At this point, however, almost one in five American employees is subject to some kind of noncompete clause. There can’t be that many workers in possession of valuable trade secrets, especially when many of these workers are in relatively low-paying jobs. For example, one prominent case involved Jimmy John’s, a sandwich chain, basically trying to ban its former franchisees from working for other sandwich makers.
Furthermore, the terms of the clauses are often defined ridiculously widely. It’s as if our hypothetical mousetrap engineer were prohibited from seeking employment with any other manufacturing firm, or in any occupation that makes use of her engineering skills.
At this point, in other words, noncompete clauses are in many cases less about protecting trade secrets than they are about tying workers to their current employers, unable to bargain for better wages or quit to take better jobs. This shouldn’t be happening in America, and to be fair some politicians in both parties have been speaking up about the need for change (although few expect the Trump administration to follow up on the Obama administration’s reform push). But there’s another aspect of declining worker freedom that is very much a partisan issue: health care.
Until 2014, there was basically only one way Americans under 65 with pre-existing conditions could get health insurance: by finding an employer willing to offer coverage. Some employers were in fact willing to do so. Why? Because there were major tax advantages – premiums aren’t counted as taxable income – but to get those advantages employer plans must offer the same coverage to every employee, regardless of medical history.
But what if you wanted to change jobs, or start your own business? Too bad: you were basically stuck (and I knew quite a few people in that position).
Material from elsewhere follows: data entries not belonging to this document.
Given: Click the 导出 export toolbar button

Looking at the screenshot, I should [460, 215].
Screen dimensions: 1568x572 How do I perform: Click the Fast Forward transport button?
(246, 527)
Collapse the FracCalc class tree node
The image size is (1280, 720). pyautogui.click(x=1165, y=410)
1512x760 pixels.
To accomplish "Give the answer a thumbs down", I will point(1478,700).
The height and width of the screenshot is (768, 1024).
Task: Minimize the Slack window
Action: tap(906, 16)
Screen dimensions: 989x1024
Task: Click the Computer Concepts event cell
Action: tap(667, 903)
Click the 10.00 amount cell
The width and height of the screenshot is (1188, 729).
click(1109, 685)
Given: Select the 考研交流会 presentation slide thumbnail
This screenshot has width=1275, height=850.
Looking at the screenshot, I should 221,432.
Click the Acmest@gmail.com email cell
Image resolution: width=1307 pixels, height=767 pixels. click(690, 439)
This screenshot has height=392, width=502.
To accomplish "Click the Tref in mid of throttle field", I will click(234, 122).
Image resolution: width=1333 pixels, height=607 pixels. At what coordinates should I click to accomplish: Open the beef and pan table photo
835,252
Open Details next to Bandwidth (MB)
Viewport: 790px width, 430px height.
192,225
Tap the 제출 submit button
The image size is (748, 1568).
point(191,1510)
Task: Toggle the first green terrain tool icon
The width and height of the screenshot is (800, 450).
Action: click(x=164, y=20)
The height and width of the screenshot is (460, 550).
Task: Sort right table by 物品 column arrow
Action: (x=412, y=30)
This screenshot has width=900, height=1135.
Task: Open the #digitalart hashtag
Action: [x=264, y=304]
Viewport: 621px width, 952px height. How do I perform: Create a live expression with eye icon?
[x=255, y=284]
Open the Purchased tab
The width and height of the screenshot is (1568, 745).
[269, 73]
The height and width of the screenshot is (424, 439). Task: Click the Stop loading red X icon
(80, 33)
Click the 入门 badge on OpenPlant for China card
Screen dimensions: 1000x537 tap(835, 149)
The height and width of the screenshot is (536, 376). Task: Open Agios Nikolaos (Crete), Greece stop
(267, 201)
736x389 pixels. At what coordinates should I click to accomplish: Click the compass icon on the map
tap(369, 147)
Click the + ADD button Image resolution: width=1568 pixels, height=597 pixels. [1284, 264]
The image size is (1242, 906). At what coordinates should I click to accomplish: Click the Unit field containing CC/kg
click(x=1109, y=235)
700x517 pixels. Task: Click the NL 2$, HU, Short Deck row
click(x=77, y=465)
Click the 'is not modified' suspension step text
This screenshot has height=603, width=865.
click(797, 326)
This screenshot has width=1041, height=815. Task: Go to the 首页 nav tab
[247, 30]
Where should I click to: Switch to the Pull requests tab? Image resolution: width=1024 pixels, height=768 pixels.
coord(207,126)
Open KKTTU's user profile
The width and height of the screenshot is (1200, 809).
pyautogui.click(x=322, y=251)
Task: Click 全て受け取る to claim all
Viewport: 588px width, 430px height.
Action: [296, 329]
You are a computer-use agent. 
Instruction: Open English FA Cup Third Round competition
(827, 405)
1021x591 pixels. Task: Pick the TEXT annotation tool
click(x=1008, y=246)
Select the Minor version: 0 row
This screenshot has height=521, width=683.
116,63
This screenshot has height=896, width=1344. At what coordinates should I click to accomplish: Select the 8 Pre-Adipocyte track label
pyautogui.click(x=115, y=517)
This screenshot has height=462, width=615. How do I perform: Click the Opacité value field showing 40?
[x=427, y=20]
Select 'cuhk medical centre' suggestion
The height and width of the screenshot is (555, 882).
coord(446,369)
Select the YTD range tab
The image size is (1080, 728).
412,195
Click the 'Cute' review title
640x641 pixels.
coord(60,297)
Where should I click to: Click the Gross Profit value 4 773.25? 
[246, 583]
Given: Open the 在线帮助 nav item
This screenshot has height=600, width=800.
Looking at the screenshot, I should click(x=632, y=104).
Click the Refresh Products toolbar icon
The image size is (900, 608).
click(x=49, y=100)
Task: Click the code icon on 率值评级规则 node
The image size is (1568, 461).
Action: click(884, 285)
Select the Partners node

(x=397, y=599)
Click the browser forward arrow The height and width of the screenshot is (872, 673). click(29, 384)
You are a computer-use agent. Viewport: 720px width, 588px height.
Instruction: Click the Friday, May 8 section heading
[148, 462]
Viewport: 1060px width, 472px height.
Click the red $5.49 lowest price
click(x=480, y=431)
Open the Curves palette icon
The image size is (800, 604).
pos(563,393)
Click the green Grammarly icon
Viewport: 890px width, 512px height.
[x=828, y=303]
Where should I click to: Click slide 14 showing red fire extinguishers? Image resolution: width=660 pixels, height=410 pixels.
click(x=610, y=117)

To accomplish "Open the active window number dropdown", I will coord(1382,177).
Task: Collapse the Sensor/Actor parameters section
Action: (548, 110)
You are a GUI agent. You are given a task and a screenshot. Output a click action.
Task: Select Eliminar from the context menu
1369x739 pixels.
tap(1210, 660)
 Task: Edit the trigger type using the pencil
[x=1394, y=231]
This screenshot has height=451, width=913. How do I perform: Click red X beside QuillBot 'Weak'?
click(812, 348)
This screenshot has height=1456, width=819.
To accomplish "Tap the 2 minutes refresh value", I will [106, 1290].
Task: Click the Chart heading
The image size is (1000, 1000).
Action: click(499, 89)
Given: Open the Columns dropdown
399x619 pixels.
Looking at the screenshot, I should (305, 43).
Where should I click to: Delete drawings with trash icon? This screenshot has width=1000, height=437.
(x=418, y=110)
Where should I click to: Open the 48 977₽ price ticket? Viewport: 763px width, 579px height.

Then Obamacare went into effect, guaranteeing affordable care even to those with pre-existing medical conditions. This was a hugely liberating change for millions. Even if you didn’t immediately take advantage of the new programme to strike out on your own, the fact was that now you could.
But maybe not for much longer. Trumpcare – the American Health Care Act – would drastically reduce protections for Americans with pre-existing conditions. And even if that bill never becomes law, the Trump administration is effectively sabotaging individual insurance markets, so that in many cases Americans who lose employer coverage will have no place to turn – which will in turn tie those who do have such coverage to their current employers.
You might say, with only a bit of hyperbole, that workers in America, supposedly the land of the free, are actually creeping along the road to serfdom, yoked to corporate employers the way Russian peasants were once tied to their masters’ land. And the people pushing them down that road are the very people who cry “freedom” the loudest.